AIM OF THE EXERCISE =>
Word for word, return every record that follows.

Items from a dataset

[Start of section]

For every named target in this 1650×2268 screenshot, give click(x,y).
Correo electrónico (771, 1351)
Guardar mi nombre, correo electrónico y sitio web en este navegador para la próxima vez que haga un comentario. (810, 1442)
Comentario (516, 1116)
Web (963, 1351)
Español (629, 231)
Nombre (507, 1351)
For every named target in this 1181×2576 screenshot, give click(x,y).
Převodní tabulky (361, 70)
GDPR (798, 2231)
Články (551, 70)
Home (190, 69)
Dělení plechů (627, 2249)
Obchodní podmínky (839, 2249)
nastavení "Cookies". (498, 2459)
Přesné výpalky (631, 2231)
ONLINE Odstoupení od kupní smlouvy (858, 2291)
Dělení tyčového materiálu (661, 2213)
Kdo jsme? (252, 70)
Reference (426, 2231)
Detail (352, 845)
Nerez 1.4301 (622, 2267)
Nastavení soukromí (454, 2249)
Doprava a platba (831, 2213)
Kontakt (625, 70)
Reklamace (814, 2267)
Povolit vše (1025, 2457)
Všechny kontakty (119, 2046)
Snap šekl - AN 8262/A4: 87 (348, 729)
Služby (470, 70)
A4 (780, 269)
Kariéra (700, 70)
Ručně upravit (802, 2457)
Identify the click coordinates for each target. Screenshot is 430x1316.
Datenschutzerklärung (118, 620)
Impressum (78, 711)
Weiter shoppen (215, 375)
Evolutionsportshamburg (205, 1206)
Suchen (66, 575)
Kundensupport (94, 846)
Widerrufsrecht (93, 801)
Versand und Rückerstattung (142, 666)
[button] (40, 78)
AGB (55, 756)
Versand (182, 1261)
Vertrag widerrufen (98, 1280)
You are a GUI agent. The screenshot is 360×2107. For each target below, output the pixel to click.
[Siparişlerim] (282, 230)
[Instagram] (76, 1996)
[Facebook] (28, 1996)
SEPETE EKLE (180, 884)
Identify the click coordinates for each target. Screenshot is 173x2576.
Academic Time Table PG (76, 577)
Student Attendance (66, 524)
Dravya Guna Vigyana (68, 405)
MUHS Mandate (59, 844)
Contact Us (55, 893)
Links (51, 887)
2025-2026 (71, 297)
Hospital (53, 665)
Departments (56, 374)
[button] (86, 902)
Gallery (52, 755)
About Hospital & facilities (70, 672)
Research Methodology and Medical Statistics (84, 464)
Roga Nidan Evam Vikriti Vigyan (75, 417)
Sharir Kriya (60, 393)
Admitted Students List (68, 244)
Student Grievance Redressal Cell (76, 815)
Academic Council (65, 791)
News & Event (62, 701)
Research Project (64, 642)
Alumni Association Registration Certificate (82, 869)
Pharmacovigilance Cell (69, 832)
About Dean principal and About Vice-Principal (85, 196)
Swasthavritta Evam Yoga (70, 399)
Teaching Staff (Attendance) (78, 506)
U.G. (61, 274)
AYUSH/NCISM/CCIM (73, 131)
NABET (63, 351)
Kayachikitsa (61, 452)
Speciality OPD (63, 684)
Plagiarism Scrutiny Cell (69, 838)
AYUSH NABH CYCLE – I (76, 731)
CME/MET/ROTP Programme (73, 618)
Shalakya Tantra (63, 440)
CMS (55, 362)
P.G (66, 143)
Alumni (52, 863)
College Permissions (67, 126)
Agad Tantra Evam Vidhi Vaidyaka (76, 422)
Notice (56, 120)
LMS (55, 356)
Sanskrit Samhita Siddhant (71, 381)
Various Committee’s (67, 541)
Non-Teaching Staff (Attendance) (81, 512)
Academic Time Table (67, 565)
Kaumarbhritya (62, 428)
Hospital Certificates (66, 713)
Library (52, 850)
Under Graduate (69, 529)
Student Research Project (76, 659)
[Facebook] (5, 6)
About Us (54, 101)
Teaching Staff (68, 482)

[End of section]

EXERCISE ANSWER =>
For every named target in this 1650×2268 screenshot, give click(x,y).
Correo electrónico (771, 1351)
Guardar mi nombre, correo electrónico y sitio web en este navegador para la próxima vez que haga un comentario. (810, 1442)
Comentario (516, 1116)
Web (963, 1351)
Español (629, 231)
Nombre (507, 1351)
For every named target in this 1181×2576 screenshot, give click(x,y).
Převodní tabulky (361, 70)
GDPR (798, 2231)
Články (551, 70)
Home (190, 69)
Dělení plechů (627, 2249)
Obchodní podmínky (839, 2249)
nastavení "Cookies". (498, 2459)
Přesné výpalky (631, 2231)
ONLINE Odstoupení od kupní smlouvy (858, 2291)
Dělení tyčového materiálu (661, 2213)
Kdo jsme? (252, 70)
Reference (426, 2231)
Detail (352, 845)
Nerez 1.4301 (622, 2267)
Nastavení soukromí (454, 2249)
Doprava a platba (831, 2213)
Kontakt (625, 70)
Reklamace (814, 2267)
Povolit vše (1025, 2457)
Všechny kontakty (119, 2046)
Snap šekl - AN 8262/A4: 87 (348, 729)
Služby (470, 70)
A4 (780, 269)
Kariéra (700, 70)
Ručně upravit (802, 2457)
Identify the click coordinates for each target. Screenshot is 430x1316.
Datenschutzerklärung (118, 620)
Impressum (78, 711)
Weiter shoppen (215, 375)
Evolutionsportshamburg (205, 1206)
Suchen (66, 575)
Kundensupport (94, 846)
Widerrufsrecht (93, 801)
Versand und Rückerstattung (142, 666)
[button] (40, 78)
AGB (55, 756)
Versand (182, 1261)
Vertrag widerrufen (98, 1280)
You are a GUI agent. The screenshot is 360×2107. For each target below, output the pixel to click.
[Siparişlerim] (282, 230)
[Instagram] (76, 1996)
[Facebook] (28, 1996)
SEPETE EKLE (180, 884)
Identify the click coordinates for each target. Screenshot is 173x2576.
Academic Time Table PG (76, 577)
Student Attendance (66, 524)
Dravya Guna Vigyana (68, 405)
MUHS Mandate (59, 844)
Contact Us (55, 893)
Links (51, 887)
2025-2026 (71, 297)
Hospital (53, 665)
Departments (56, 374)
[button] (86, 902)
Gallery (52, 755)
About Hospital & facilities (70, 672)
Research Methodology and Medical Statistics (84, 464)
Roga Nidan Evam Vikriti Vigyan (75, 417)
Sharir Kriya (60, 393)
Admitted Students List (68, 244)
Student Grievance Redressal Cell (76, 815)
Academic Council (65, 791)
News & Event (62, 701)
Research Project (64, 642)
Alumni Association Registration Certificate (82, 869)
Pharmacovigilance Cell (69, 832)
About Dean principal and About Vice-Principal (85, 196)
Swasthavritta Evam Yoga (70, 399)
Teaching Staff (Attendance) (78, 506)
U.G. (61, 274)
AYUSH/NCISM/CCIM (73, 131)
NABET (63, 351)
Kayachikitsa (61, 452)
Speciality OPD (63, 684)
Plagiarism Scrutiny Cell (69, 838)
AYUSH NABH CYCLE – I (76, 731)
CME/MET/ROTP Programme (73, 618)
Shalakya Tantra (63, 440)
CMS (55, 362)
P.G (66, 143)
Alumni (52, 863)
College Permissions (67, 126)
Agad Tantra Evam Vidhi Vaidyaka (76, 422)
Notice (56, 120)
LMS (55, 356)
Sanskrit Samhita Siddhant (71, 381)
Various Committee’s (67, 541)
Non-Teaching Staff (Attendance) (81, 512)
Academic Time Table (67, 565)
Kaumarbhritya (62, 428)
Hospital Certificates (66, 713)
Library (52, 850)
Under Graduate (69, 529)
Student Research Project (76, 659)
[Facebook] (5, 6)
About Us (54, 101)
Teaching Staff (68, 482)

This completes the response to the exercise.